Chimamanda Ngozi Adichie on feminism, storytelling, and handbags
July 8, 2018 7:39 PM   Subscribe

Last month, Nigerian author Chimamanda Ngozi Adichie gave the keynote address at the Chatham House London Conference 2018 (slyt; 25 minutes). “I think men should read more stories by and about women. We know from studies that men read men, and women read men and women. Perhaps if men read more women’s stories, they would be more likely to see them as fully human and less likely to see them as objects that exist for the needs of men...Storytelling is the breath and final spirit of all knowledge."
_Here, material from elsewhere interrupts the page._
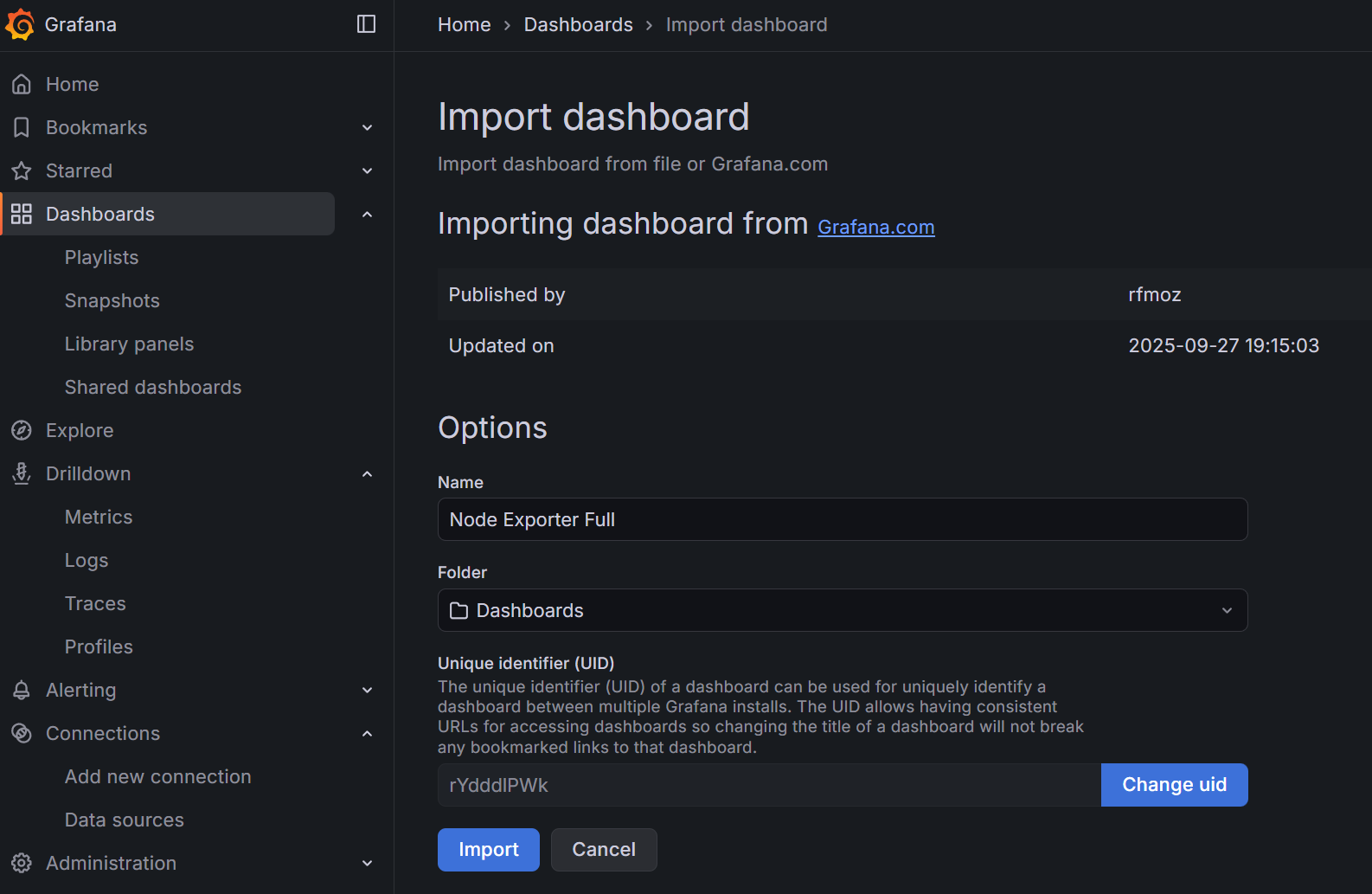Image resolution: width=1372 pixels, height=894 pixels.
Task: Click the dashboard Name input field
Action: [842, 519]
Chatham House is formally is known as the Royal Institute of International Affairs.

No transcript that I can find, but here are a few highlights.
posted by MonkeyToes (15 comments total) 29 users marked this as a favorite
 
In case Chimamanda Ngozi Adichie's name sounds familiar, she got into a kerfuffle about some things she said about trans women in 2017. This Vox article is a reasonable narrative of that situation, should folks be interested.

Regarding this link and post, I agree: Men should definitely read more stories by and about women, and I recommend starting with authors like Octavia Butler and Roxane Gay and Samantha Irby (and Toni Morrison, and Alice Walker, and Maya Angelou).
posted by kalessin at 9:47 PM on July 8, 2018 [9 favorites]
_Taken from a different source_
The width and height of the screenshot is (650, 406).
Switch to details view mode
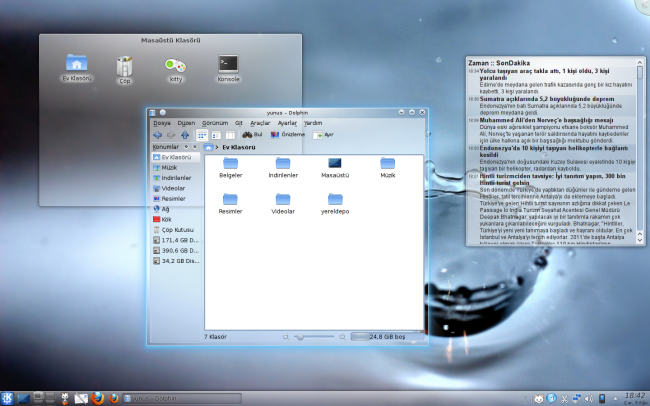215,134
A couple of years ago I realized that the vast majority of books I read were by men. Since then I have deliberately sought out books by women. I still read a decent number of books by men, because most of the books that "fall into" my to-read list are by men (due to gifts, old favourite authors releasing new books, finally getting around to reading that old classic, etc.) but books by men are now well under 50%.

It's been a good change. Books by women have a slightly different feel, though I struggle to characterize exactly how... other than books by women have fewer lists in them.

Some favourites:
- "A Little Life", Hanya Yanihagara
- "Fates and Furies", Lauren Groff
- Wayfarer series, Becky Chambers
- "Bel Canto", Ann Patchett
- "The Time Traveller's Wife", Audrey Niffenegger
- "The Last Samurai", Helen DeWitt

And I'm currently halfway through "Pachinko" by Min Jin Lee, which is also good.
posted by nnethercote at 1:15 AM on July 9, 2018 [2 favorites]


While I'm here, I'd love to hear yes/no/maybe/something-else recommendations about my current "to maybe read" list:
- "Florida" - Lauren Groff
- "Some Trick" - Helen DeWitt
- "Bad Feminist" - Roxane Gay
- "Too Like the Lightning" - Ada Palmer
- "Station Eleven" - Emily St John Mandel
- "Semiosis" - Sue Burke
- "Murderbot Diaries" - Martha Wells
- "Autonomous" - Annalee Newitz
- "The Group" - Mary McCarthy
- "River of Teeth" - Sarah Gailey
- "The Family Tree" - Sherri Tepper
- "Black Wolves" - Kate Elliott
- "We Are All Completely Beside Ourselves" - Karen Joy Fowler
- "The Book of the Unnamed Midwife" - Meg Elison
- "Shards of Honor" - Lois McMaster Bujold
- "Among Others" - Jo Walton
- "City of Illusions" - Le Guin
- "Lightless" - C A Higgins
- Something by Elizabeth Moon?
posted by nnethercote at 1:27 AM on July 9, 2018 [1 favorite]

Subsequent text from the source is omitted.